Re: How to improve single thread sequential reads?

Jan Schermer <jan@xxxxxxxxxxx> · Tue, 18 Aug 2015 13:41:10 +0200

Reply in text

> On 18 Aug 2015, at 12:59, Nick Fisk <nick@xxxxxxxxxx> wrote:
> 
> 
> 
>> -----Original Message-----
>> From: ceph-users [mailto:ceph-users-bounces@xxxxxxxxxxxxxx] On Behalf Of
>> Jan Schermer
>> Sent: 18 August 2015 11:50
>> To: Benedikt Fraunhofer <given.to.lists.ceph-
>> users.ceph.com.toasta.001@xxxxxxxxxx>
>> Cc: ceph-users@xxxxxxxxxxxxxx; Nick Fisk <nick@xxxxxxxxxx>
>> Subject: Re:  How to improve single thread sequential reads?
>> 
>> I'm not sure if I missed that but are you testing in a VM backed by RBD
>> device, or using the device directly?
>> 
>> I don't see how blk-mq would help if it's not a VM, it just passes the
> request
>> to the underlying block device, and in case of RBD there is no real block
>> device from the host perspective...? Enlighten me if I'm wrong please. I
> have
>> some Ubuntu VMs that use blk-mq for virtio-blk devices and makes me
>> cringe because I'm unable to tune the scheduler and it just makes no sense
>> at all...?
> 
> Since 4.0 (I think) the Kernel RBD client now uses the blk-mq
> infrastructure, but there is a bug which limits max IO sizes to 128kb, which
> is why for large block/sequential that testing kernel is essential. I think
> this bug fix should make it to 4.2 hopefully.

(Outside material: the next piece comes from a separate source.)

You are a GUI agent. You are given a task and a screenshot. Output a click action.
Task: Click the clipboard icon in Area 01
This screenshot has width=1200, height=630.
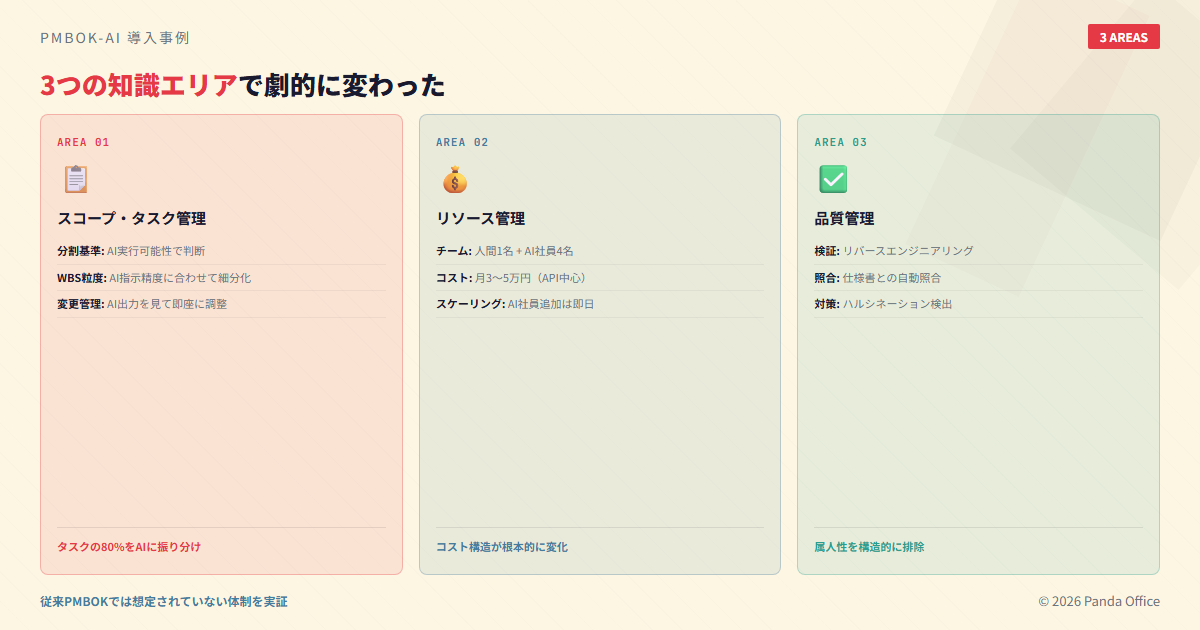(x=76, y=179)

blk-mq is supposed to remove redundancy of having

IO scheduler in VM -> VM block device -> host IO scheduler -> block device

it's a paravirtualized driver that just moves requests from inside the VM to the host queue (and this is why inside the VM you have no IO scheduler options - it effectively becomes noop).

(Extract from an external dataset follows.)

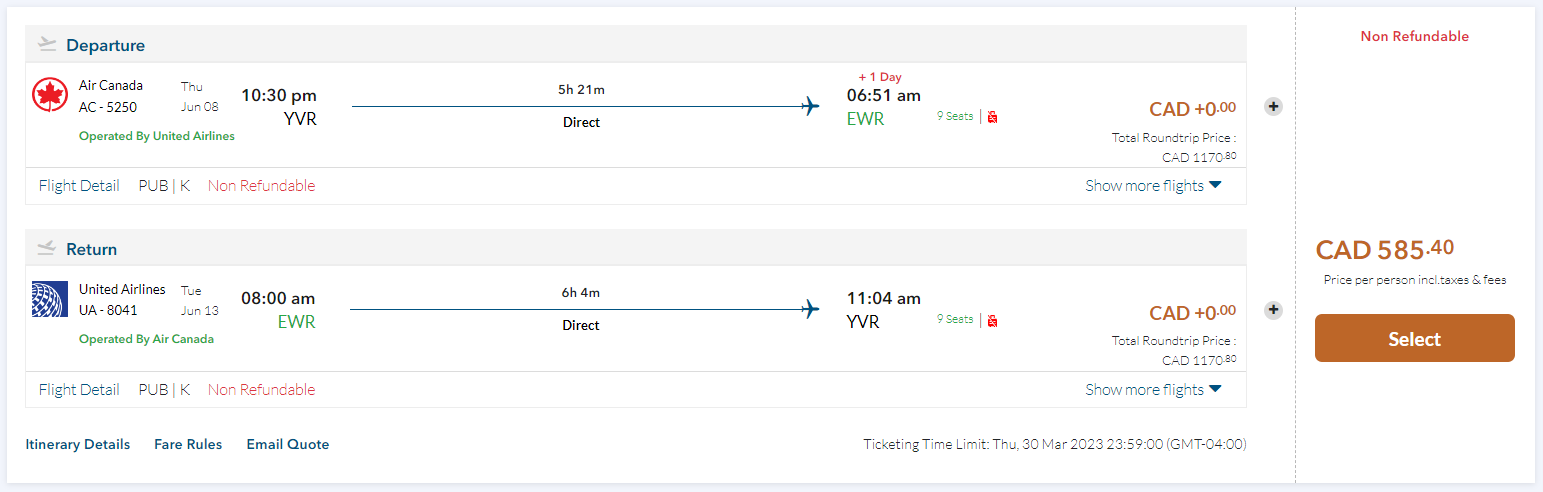The image size is (1543, 492).
Task: Click the Return plane landing icon
Action: [47, 248]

But this just doesn't make sense if you're using qemu with librbd - there's no host queue.
It would make sense if the qemu drive was krbd device with a queue.

If there's no VM there should be no blk-mq?

So what was added to the kernel was probably the host-side infrastructure to handle blk-mq in guest passthrough to the krdb device, but that's probably not your case, is it?

> 
>> 
>> Anyway I'd try to bump up read_ahead_kb first, and max_hw_sectors_kb (to
>> make sure it gets into readahead), also try (if you're not using blk-mq)
> to a
>> cfq scheduler and set it to rotational=1. I see you've also tried this,
> but I think
>> blk-mq is the limiting factor here now.
> 
> I'm pretty sure you can't adjust the max_hw_sectors_kb (which equals object
> size, from what I can tell) and the max_sectors_kb is already set at the
> hw_max. But it would sure be nice if the max_hw_sectors_kb could be set
> higher though, but I'm not sure if there is a reason for this limit.
> 
>> 
>> If you are running a single-threaded benchmark like rados bench then
> what's
>> limiting you is latency - it's not surprising it scales up with more
> threads.
> 
> Agreed, but with sequential workloads, if you can get readahead working
> properly then you can easily remove this limitation as a single threaded op
> effectively becomes multithreaded.

Thinking on this more - I don't know if this will help after all, it will still be a single thread, just trying to get ahead of the client IO - and that's not likely to happen unless you can read the data in userspace slower than what Ceph can read...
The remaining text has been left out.